On accède à eux à travers un espèce de guichet (ils sont dans des locaux à part, climatisés). On rivalise de bassesses dans l'espoir d'obtenir d'eux prioritairement les services dont on a besoin, et qu'ils ont su rendre irremplaçables.

Obtenir d'eux un modeste conseil technique en informatique relève de l'exploit. Ils traitent le non-informaticien avec condescendance et excellent dans l'art d'expliquer au patron que le service qu'on leur demande est justement techniquement impossible.

La micro-informatique spontanée s'est en partie développée en réaction à leur attitude. Hier, ils l'ont ignorée et méprisée. Aujourd'hui, ils comprennent qu'elle va les rendre inutiles. Une seule issue pour eux: s'adapter à l'évolution ou mourir.

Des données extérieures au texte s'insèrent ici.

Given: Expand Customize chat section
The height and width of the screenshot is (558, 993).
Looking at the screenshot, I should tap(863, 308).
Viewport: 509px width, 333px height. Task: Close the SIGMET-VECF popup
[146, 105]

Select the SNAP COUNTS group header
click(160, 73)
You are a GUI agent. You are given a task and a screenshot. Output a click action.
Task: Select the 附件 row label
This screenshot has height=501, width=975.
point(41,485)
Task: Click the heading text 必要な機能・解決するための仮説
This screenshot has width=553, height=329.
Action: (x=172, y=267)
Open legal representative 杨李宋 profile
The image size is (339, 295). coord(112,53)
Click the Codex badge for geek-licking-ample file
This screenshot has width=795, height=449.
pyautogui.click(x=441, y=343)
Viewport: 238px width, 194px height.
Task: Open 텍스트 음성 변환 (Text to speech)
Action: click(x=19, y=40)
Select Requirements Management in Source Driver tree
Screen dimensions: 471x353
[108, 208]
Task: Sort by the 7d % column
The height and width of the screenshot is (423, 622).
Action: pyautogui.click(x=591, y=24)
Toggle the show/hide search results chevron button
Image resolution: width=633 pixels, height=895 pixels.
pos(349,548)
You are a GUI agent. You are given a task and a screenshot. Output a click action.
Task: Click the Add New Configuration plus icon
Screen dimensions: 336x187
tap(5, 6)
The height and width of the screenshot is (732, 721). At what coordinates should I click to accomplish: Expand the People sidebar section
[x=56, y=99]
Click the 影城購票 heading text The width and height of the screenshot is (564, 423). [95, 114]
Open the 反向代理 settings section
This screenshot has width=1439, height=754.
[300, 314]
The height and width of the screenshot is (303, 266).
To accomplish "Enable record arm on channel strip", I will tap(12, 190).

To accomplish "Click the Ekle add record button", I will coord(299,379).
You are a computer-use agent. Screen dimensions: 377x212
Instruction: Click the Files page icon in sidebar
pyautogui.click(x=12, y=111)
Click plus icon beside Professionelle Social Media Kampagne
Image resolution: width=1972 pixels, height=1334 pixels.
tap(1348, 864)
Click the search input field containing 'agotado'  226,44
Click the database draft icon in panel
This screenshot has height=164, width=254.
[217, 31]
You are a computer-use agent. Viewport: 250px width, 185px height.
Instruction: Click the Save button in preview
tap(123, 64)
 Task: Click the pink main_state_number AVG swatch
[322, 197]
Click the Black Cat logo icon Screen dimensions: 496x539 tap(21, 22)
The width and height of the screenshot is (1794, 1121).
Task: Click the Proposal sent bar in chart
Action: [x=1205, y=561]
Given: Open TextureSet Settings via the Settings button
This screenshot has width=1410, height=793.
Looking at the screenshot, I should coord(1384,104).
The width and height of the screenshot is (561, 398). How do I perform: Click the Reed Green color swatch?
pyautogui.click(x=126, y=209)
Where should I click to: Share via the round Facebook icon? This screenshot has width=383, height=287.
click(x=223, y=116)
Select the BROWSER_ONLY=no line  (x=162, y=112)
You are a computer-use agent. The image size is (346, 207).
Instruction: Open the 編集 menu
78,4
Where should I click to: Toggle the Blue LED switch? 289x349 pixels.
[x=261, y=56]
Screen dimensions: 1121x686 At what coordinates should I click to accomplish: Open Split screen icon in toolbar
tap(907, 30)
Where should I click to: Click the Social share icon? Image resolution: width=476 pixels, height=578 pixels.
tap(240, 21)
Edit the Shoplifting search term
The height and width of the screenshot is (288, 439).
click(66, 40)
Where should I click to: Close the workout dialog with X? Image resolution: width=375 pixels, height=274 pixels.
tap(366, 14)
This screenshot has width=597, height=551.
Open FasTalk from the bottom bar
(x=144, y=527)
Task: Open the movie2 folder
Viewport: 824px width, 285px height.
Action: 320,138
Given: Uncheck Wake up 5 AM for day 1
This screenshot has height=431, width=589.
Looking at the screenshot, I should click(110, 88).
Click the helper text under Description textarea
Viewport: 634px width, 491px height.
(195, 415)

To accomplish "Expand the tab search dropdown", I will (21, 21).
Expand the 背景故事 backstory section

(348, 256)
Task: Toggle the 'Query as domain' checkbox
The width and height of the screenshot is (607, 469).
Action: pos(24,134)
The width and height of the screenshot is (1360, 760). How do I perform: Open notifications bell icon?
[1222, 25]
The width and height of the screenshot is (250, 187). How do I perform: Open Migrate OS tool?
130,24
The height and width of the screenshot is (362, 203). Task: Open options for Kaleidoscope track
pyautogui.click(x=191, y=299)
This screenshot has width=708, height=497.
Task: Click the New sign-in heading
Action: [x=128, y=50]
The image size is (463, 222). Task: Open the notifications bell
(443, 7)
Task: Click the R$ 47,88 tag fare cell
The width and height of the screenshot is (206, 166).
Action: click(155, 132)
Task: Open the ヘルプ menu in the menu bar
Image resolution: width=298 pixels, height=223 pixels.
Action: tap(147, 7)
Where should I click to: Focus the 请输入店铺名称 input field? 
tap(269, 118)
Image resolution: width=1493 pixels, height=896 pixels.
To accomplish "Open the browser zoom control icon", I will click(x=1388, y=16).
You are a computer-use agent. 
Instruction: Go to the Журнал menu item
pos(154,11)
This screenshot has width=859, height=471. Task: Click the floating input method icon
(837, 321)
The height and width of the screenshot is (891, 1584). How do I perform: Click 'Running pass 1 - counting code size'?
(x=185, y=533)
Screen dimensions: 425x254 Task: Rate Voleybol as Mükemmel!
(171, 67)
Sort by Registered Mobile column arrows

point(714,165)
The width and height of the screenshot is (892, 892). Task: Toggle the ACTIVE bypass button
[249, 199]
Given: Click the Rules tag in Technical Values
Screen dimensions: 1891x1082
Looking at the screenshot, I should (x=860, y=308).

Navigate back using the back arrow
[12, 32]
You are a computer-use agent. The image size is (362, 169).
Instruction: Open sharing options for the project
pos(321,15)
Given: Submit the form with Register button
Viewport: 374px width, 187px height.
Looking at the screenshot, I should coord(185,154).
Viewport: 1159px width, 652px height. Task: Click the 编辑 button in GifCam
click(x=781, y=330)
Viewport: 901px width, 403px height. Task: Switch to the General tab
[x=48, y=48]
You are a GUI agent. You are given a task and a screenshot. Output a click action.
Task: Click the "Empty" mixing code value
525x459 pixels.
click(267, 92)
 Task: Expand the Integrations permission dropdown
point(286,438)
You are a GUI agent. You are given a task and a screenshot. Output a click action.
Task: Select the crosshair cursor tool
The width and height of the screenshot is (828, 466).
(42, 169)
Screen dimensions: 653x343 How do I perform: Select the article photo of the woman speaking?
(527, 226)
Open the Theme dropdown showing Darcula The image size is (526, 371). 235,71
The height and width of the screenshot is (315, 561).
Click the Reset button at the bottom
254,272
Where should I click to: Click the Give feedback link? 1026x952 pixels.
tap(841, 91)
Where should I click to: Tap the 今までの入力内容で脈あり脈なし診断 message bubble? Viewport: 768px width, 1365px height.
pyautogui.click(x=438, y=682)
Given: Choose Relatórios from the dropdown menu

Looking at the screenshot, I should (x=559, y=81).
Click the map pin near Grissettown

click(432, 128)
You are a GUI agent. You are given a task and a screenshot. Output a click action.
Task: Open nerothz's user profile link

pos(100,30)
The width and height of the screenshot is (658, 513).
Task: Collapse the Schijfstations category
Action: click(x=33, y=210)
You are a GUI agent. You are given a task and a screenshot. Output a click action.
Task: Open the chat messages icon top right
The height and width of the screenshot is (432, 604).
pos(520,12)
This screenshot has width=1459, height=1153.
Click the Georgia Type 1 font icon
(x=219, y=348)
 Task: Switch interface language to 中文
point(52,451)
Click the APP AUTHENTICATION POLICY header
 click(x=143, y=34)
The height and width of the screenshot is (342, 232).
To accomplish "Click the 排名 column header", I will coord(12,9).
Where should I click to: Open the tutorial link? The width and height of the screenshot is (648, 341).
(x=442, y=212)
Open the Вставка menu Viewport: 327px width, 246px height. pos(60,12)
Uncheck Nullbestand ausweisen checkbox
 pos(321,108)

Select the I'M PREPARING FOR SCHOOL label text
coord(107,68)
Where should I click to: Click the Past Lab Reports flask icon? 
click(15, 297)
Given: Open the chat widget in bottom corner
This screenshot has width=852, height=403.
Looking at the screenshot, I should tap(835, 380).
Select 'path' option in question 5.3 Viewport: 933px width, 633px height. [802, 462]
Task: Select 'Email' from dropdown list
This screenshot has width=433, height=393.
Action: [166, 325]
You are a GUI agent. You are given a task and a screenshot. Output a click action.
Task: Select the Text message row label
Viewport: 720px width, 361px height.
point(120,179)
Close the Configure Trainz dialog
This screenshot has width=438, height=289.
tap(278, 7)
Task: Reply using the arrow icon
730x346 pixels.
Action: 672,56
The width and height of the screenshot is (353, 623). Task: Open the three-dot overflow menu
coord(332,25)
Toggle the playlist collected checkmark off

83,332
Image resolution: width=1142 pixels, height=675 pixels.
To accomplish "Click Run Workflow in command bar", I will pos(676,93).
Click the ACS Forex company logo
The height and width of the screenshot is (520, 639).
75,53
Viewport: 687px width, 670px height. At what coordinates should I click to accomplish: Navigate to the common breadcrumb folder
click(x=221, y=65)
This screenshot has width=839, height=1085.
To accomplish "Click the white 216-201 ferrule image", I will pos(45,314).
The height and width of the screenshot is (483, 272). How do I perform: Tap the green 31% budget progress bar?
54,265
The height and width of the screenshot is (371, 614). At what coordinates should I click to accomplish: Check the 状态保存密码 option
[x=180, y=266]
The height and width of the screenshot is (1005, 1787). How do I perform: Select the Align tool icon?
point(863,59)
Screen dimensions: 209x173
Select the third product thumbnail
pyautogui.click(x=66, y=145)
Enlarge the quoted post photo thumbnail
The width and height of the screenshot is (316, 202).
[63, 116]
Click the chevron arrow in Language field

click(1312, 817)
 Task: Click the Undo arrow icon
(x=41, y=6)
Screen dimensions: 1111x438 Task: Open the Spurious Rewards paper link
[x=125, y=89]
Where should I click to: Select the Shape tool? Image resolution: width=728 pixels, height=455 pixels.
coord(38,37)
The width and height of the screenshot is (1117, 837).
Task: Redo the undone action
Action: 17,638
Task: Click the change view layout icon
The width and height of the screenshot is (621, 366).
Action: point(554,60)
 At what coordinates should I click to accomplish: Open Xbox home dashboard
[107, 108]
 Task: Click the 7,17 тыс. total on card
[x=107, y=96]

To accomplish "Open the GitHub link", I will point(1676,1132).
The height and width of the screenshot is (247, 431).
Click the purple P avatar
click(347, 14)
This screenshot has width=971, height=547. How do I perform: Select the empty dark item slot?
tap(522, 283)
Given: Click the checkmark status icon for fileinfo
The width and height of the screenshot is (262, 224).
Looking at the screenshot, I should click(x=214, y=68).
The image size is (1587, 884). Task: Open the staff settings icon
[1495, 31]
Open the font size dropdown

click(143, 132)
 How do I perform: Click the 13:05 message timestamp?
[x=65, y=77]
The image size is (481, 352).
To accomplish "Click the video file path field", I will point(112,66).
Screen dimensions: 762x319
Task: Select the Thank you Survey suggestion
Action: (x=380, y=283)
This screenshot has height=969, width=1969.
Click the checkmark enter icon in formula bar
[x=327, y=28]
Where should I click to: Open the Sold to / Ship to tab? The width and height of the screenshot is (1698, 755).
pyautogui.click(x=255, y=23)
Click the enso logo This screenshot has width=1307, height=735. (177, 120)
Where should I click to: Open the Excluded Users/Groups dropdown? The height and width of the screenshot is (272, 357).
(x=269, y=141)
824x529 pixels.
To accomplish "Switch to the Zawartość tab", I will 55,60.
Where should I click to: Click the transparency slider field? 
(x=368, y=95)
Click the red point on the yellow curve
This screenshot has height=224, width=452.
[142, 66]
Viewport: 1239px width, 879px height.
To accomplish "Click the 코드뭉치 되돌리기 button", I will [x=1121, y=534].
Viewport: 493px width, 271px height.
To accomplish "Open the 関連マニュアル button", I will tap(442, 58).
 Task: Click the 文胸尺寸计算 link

LES NOUVEAUX INFORMATICIENS

Face à la fois à l'évolution technologique et la maturation des utilisateurs face à l'informatique, on sent poindre aujourd'hui une nouvelle race d'informaticiens, que l'on pourrait appeler les “assistants informatiques”, et que nous allons essayer de caractériser:

  • Il ne sait pas grand-chose de précis en informatique. Son savoir se périme au fur et mesure qu'il est acquis, et il ne cesse de courir après l'évolution des technologies et des applications: congrès, colloques, expositions, annonces des constructeurs, lecture de multiples revues. En fait, il consacre plus de la moitié de son temps à essayer de se tenir au courant.
  • L'autre moitié de son temps, il la consacre à expliquer aux autres, à l'intérieur de l'entreprise, ce qu'il a pu apprendre et qui pourrait être utile à ces derniers. En fait, l'informatique n'est pas sa compétence principale, car il a une double compétence: le métier de l'entreprise d'abord, l'informatique ensuite.
  • Dans son comportement, il est modeste et serviable. Il est toujours là quand on est dans l'embarras, face à des matériels et des logiciels de plus en plus complexes. Souvent, il ne sait pas, mais il cherche à se renseigner. Il n'hésite pas à plonger dans d'énormes documentations, à ouvrir les couvercles, à sortir son tournevis et son fer à souder.
  • Il n'écrit pratiquement plus de programmes au sens classique du terme. Par contre, il enseigne aux autres l'art de programmer dans des langages informatiques évolués, qui tendent de plus en plus à ressembler au langage naturel.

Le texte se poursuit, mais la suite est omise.